• [SHORT EXERCISE A] According to the Dewey article, in what year did Dewey publish his essay The Ethics of Democracy?
• [SHORT EXERCISE B] Reproduce the passage of the Dewey article verbatim, starting with "John Dewey &" and going on through "of Democracy itself.".

• [EXCERPTED PASSAGE]
=====
John Dewey & The Ethics of Democracy

By Gabrielle Micheletti
2011, Vol. 3 No. 03 | pg. 1/1

John Dewey was an ingenious and significant figure whose criticisms spanned a wide range of disciplines, including philosophy, education, politics, aesthetics, and ethics. The late American philosopher Richard Rorty, in Philosophy and the Mirror of Nature, was quoted as saying that the three most important figures in Contemporary Philosophy for the 21st Century were Wittgenstein, Heidegger, and Dewey. Dewey, in many circles, is often known as America’s Philosopher, and his influence is recognizable across the reformative spectrum. In his 1888 essay The Ethics of Democracy, Dewey sharply apprehends and considers the foremost oppositional arguments of his time against democratic governing, and proposes a striking and inspiring interpretation of Democracy itself.

“Democracy, like any other polity, has been finely termed the memory of an historic past, the consciousness of a living present, the ideal of the coming future.” -John Dewey, The Ethics of Democracy

The essay is written in a fluid, highly readable style, and addresses three main arguments against democracy. The first is the belief that democracy is a numerical aggregate as the rule of the Many, i.e. the Masses or the Mob. The second regards the essential nature of Social Contract Theory and its application in civil societies. The third is that democracy embodies and fosters abstraction of non-social individuals in creating a social and political system. Dewey also appeals to Plato in a far-reaching interpretation of The Republic to argue against the notion that democracy is simply a form of government. Furthermore the essay is meant to question and oppose “classical liberal individualism” which stretches from libertarianism, to elitism, to conservativism, etc. The essay also aims toward providing motivation for further inquiry into forging unified, societal ideals through philosophic interplay of pragmatism, idealism, and liberal-communitarian-individualism (not a contradiction).
=====
• [INFORMATION SHOWN]
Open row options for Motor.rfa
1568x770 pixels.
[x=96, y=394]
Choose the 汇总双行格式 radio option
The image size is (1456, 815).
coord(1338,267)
=====
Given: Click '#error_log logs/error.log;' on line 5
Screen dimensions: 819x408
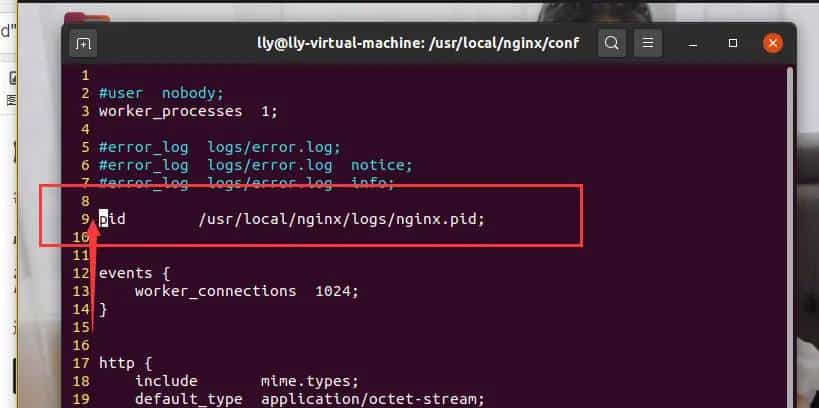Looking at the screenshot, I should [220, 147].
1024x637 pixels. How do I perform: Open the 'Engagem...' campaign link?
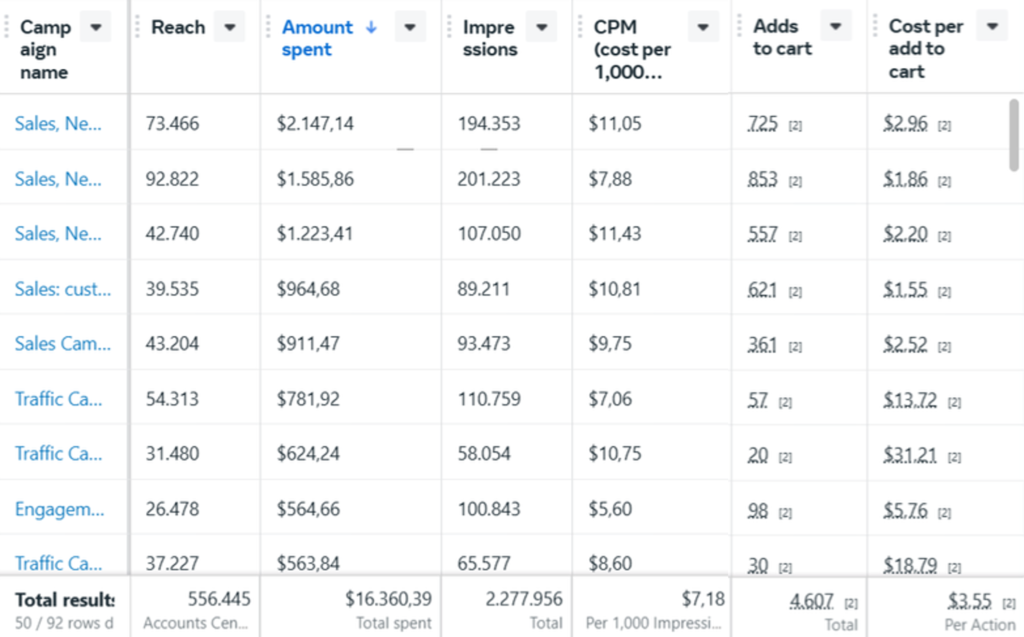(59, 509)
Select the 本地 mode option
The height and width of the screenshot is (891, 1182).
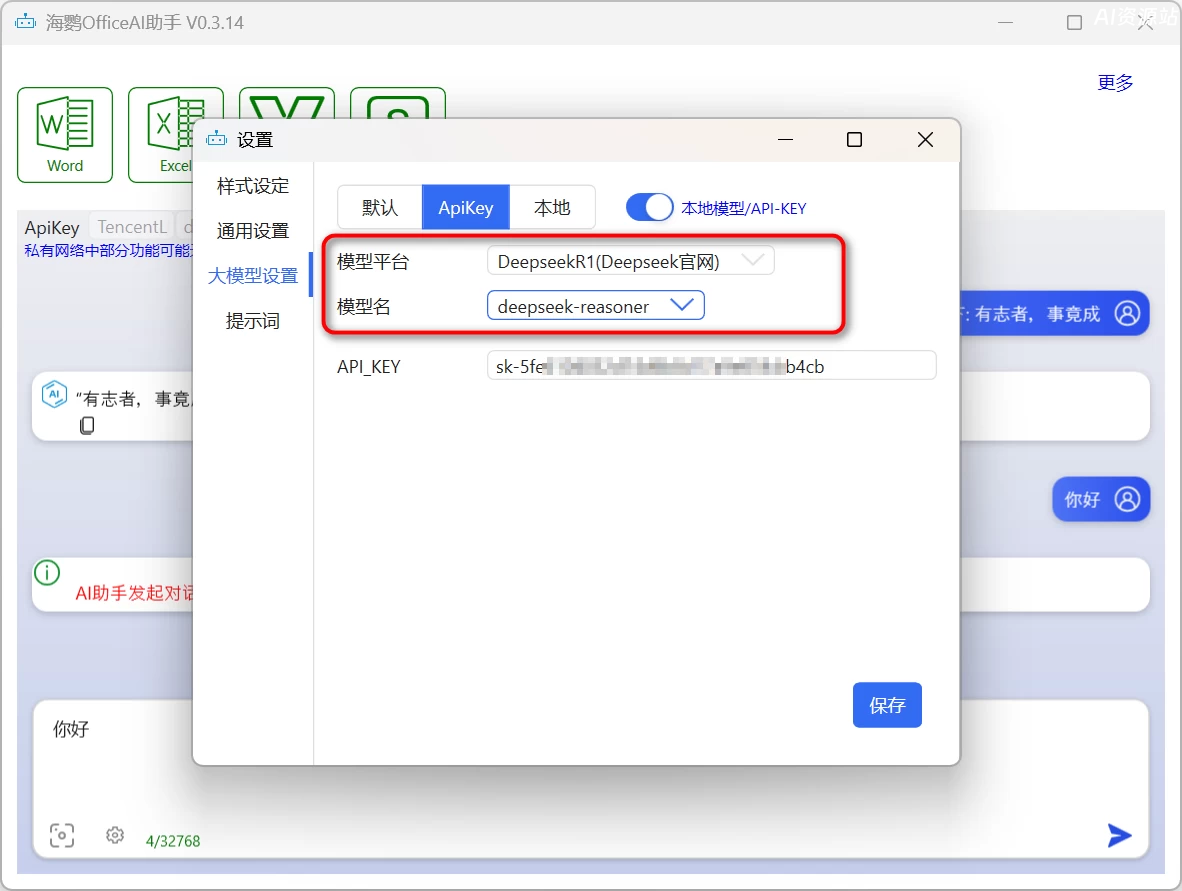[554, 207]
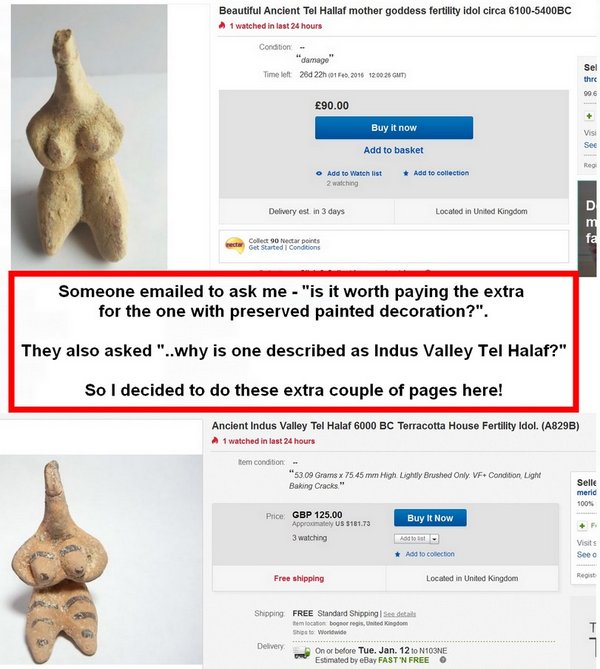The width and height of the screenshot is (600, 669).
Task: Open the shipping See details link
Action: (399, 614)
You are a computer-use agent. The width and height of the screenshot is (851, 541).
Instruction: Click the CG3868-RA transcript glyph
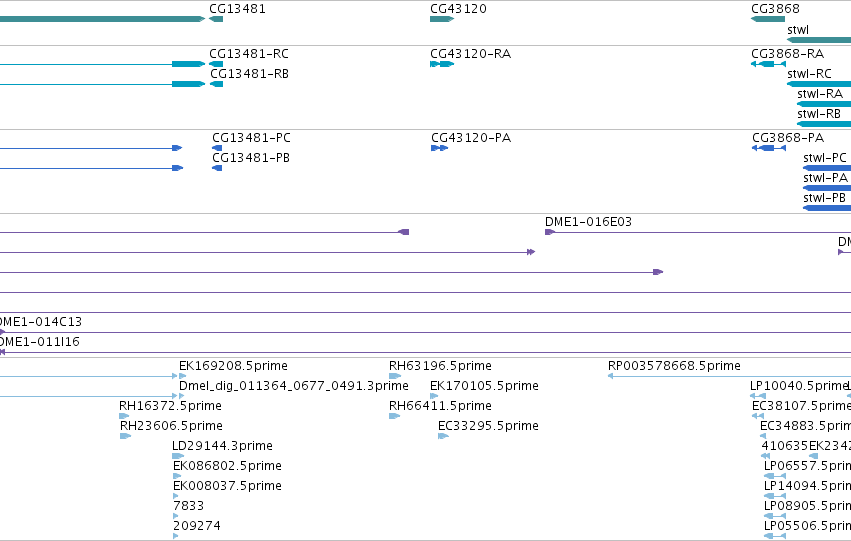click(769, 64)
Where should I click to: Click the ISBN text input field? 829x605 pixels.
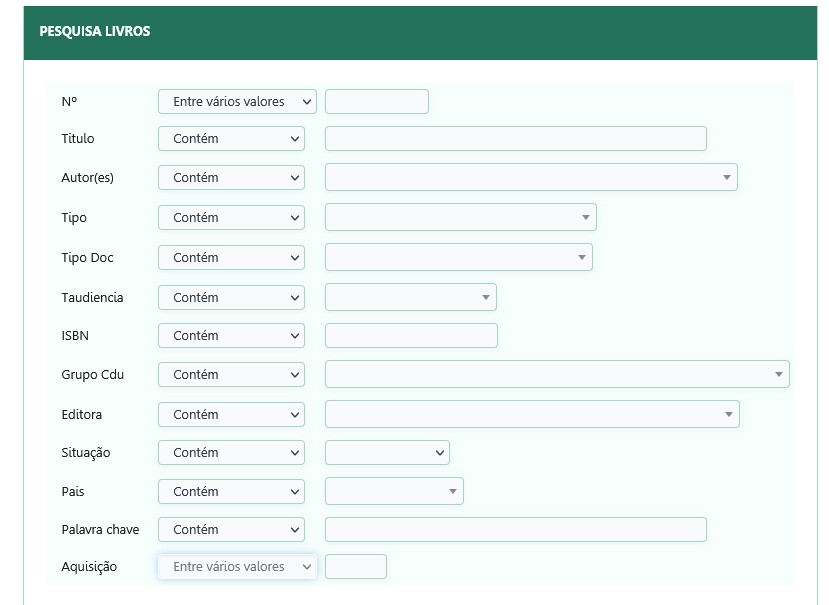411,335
=====
• [WRITTEN REPLY A] 1888

• [WRITTEN REPLY B]
John Dewey & The Ethics of Democracy

By Gabrielle Micheletti
2011, Vol. 3 No. 03 | pg. 1/1

John Dewey was an ingenious and significant figure whose criticisms spanned a wide range of disciplines, including philosophy, education, politics, aesthetics, and ethics. The late American philosopher Richard Rorty, in Philosophy and the Mirror of Nature, was quoted as saying that the three most important figures in Contemporary Philosophy for the 21st Century were Wittgenstein, Heidegger, and Dewey. Dewey, in many circles, is often known as America’s Philosopher, and his influence is recognizable across the reformative spectrum. In his 1888 essay The Ethics of Democracy, Dewey sharply apprehends and considers the foremost oppositional arguments of his time against democratic governing, and proposes a striking and inspiring interpretation of Democracy itself.